Retirees..again Alwin actually refers to some blog.The Best credited Retirement Index I know of is done by' International Living' and their International Global Retirement Index for 2012 shows Ecuador,Panama and Mexico as 1,2 and 3 .If you are looking for a cheap retirement place then I think this Index is very good.But the point is that once places get expensive(like property INCREASES) they really get thrown out of the list!
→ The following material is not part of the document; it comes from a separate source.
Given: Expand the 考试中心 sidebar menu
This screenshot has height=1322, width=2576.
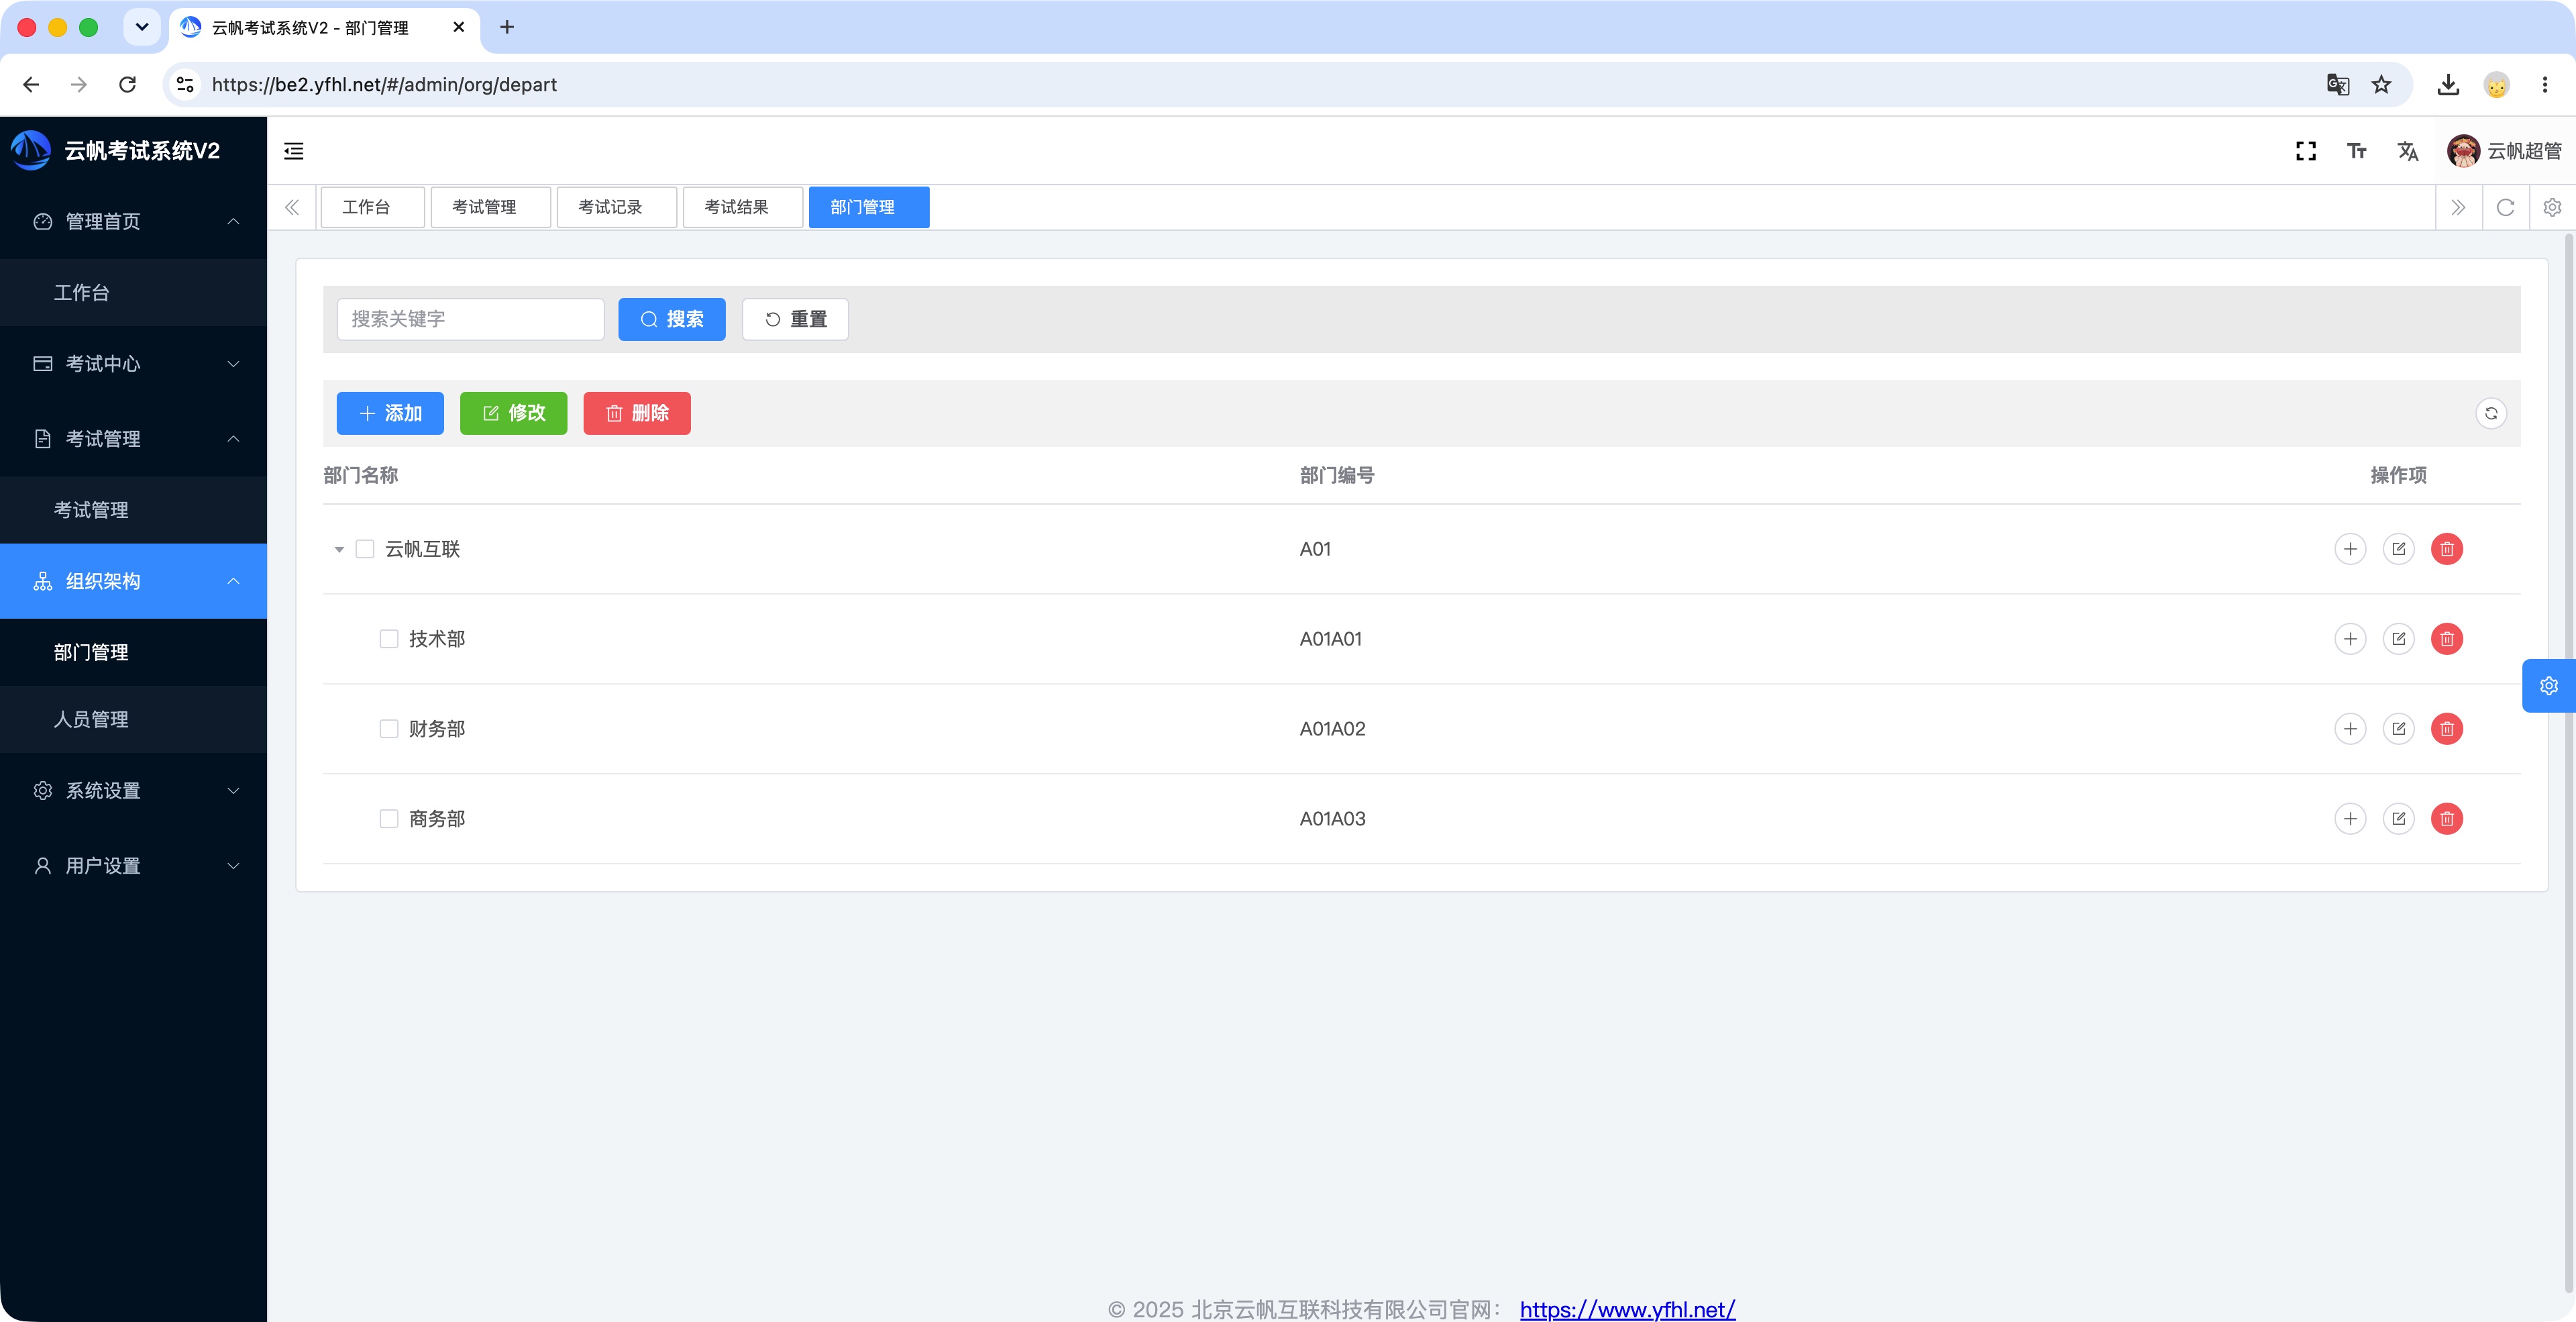Looking at the screenshot, I should click(x=133, y=364).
'Irrational exuberance' as Greenspan (who was maybe the worst central banker in modern history) called it, is a fair comment I think as a driver.Animal spirits lead the way...FEAR and GREED...definitely I agree with this as a potential driver...well I think it is the only driver of potential cap appreciation today around KLCC or so many markets worldwide and of course it is an' irrational driver' because fundamentally things seems to suck around KLCC now.BUT here is my problem.I completely agree that animal spirits can take over and drive the market higher as they did in Tokyo in the 80's or the Nasdaq bubble in the late 90's BUT again LEVERAGE kicked in with LVR(loan value ratio) going through the roof.This is definitely also the case In Australia...LVR MATTERS....and here is my problem.Animal spirits need leverage and a high LVR to really kick into gear but the financial markets are in retreat.They simply are NOT giving money away today as they did earlier in this century.I guess I am questioning whether irrational behaviour will be given a chance to take over.Bank Negara is already trying to pull in the reigns!...and that is your own central bank.If in desperation banks start offering LVR of 95% again then maybe animal sprits can take over.
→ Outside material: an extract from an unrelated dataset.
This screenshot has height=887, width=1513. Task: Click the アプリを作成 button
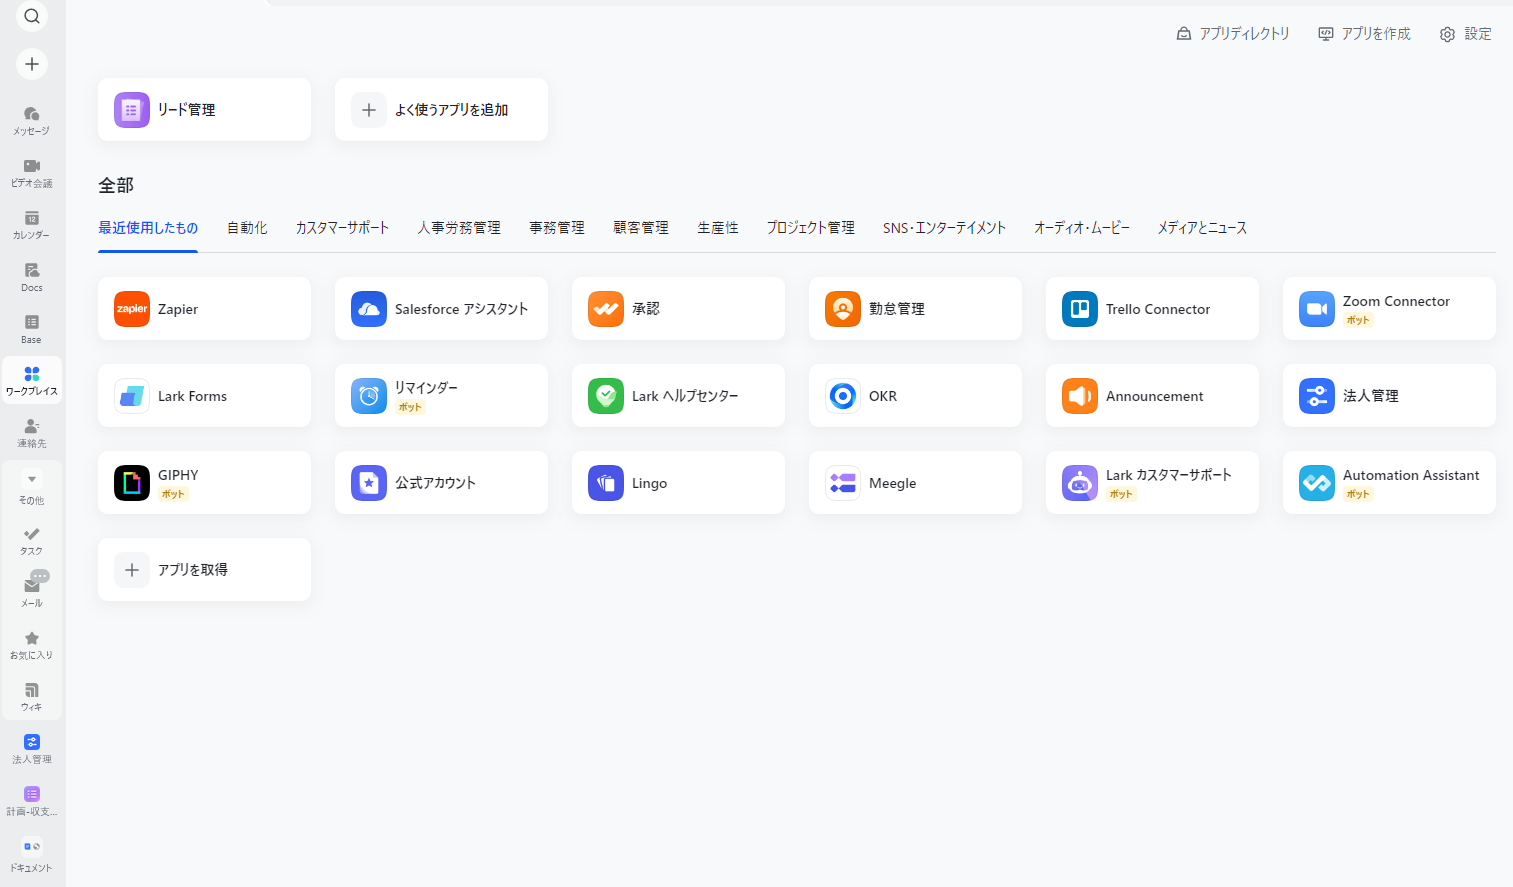(1364, 34)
But to anyone who thinks I am too negative I should say you keep forgetting that I like KLCC.I think KLCC is the only place to invest in Malaysia..BUT I cannot see the driver here.Yes I like it BUT my calculator and analysis does not give me confidence in a CAPITAL GAIN.So if I cannot see a capital gain then I need CASH FLOW.I NEED Yield!!!!...and I don't see one and I don't see it getting better.Supply keeps coming on and I don't see growth in KLCC to absorb the vacant units and drive yield higher.Sure maybe a few people will be lucky getting a Exxon Mobil tenant but for the most part I can't see improvement.
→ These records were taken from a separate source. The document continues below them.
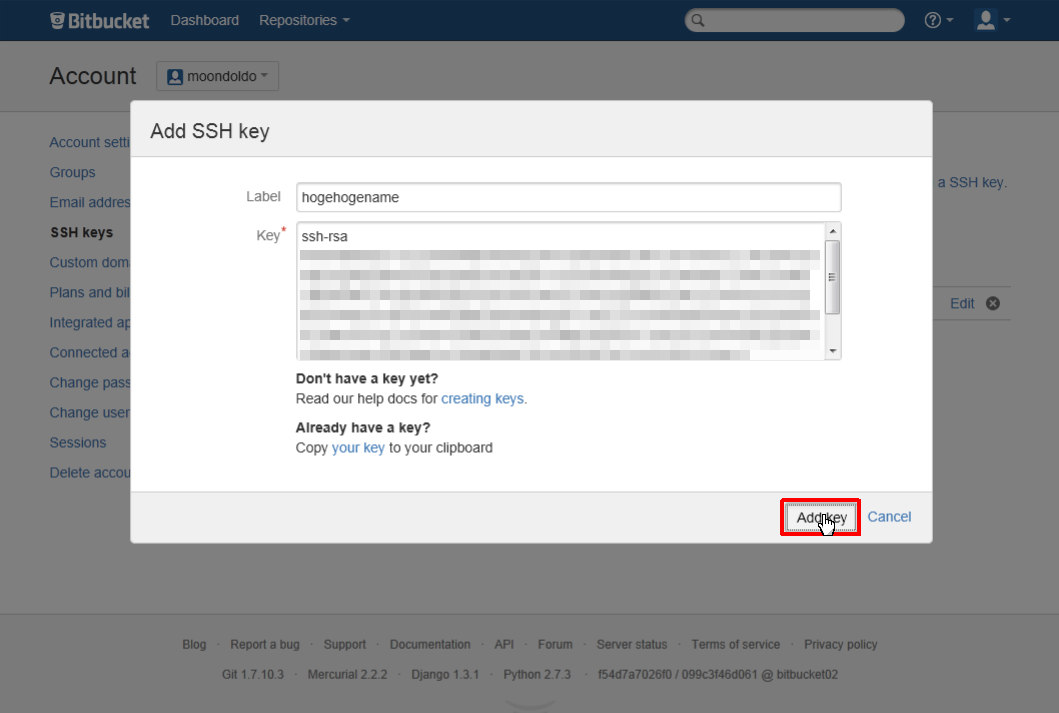Viewport: 1059px width, 713px height.
Task: Open Sessions in account sidebar
Action: (78, 442)
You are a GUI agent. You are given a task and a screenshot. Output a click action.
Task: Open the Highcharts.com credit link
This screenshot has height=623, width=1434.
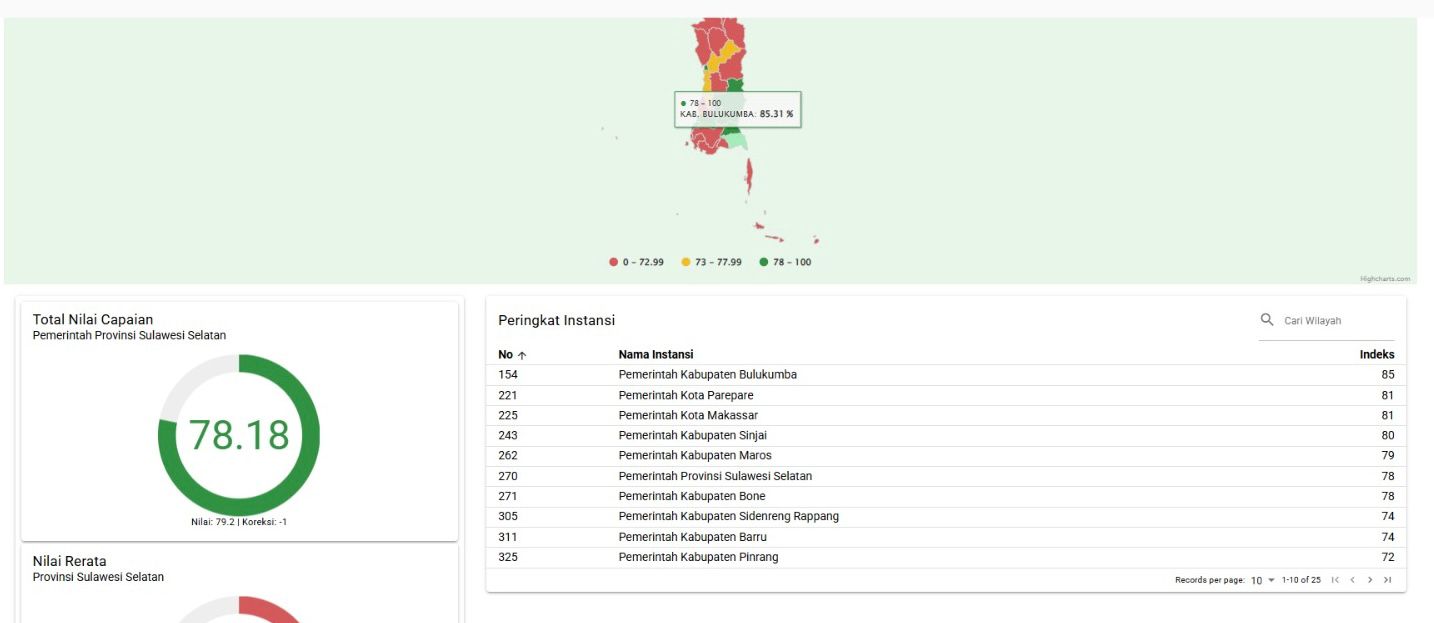(1385, 279)
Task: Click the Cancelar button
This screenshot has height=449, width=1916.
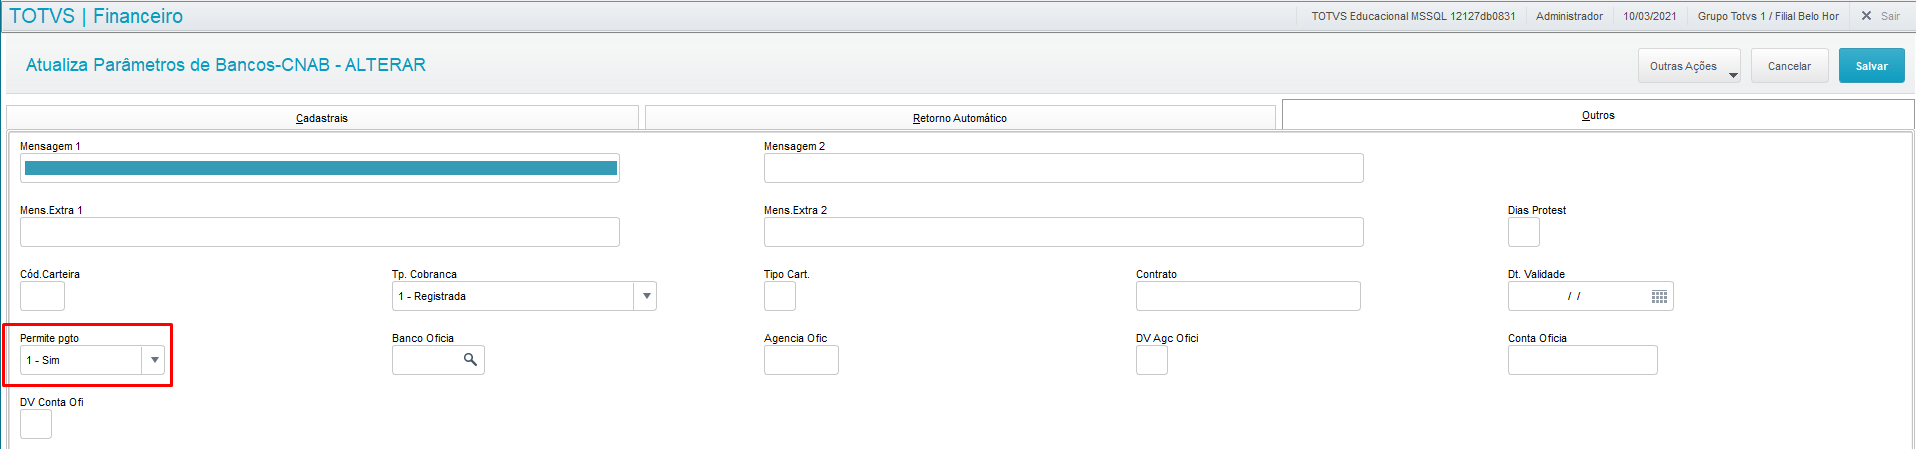Action: pos(1789,66)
So my driver list remains a pretty short list...Hope maybe!
Posted by Elaine12 on 07-May 2012
I have investment in both Spore and KLCC.
I would say that the rental yield in Spore is lower than KLCC at about 3% but the bank interest in Spore is only 2% while in KL, it is 4%. With increasing prices, the yields are dropping in both places.
Yes, vacancy in Spore is shorter due to higher demand but it also depends on the owner's asking price and furnishing. Nice units will always be tenanted faster and higher.
Tenant's profile - In Spore, its mostly professional expats, esp Indians while in KLCC, its mostly students, esp Iranians. Most students find Spore too expensive to stay. So those who are still in Spore are from very rich families. Still different areas have diff tenant profile.
I was looking at Condo in Bandar Sri Damansara, Desa Park City and Mont Kiara. Each having different views and perspective.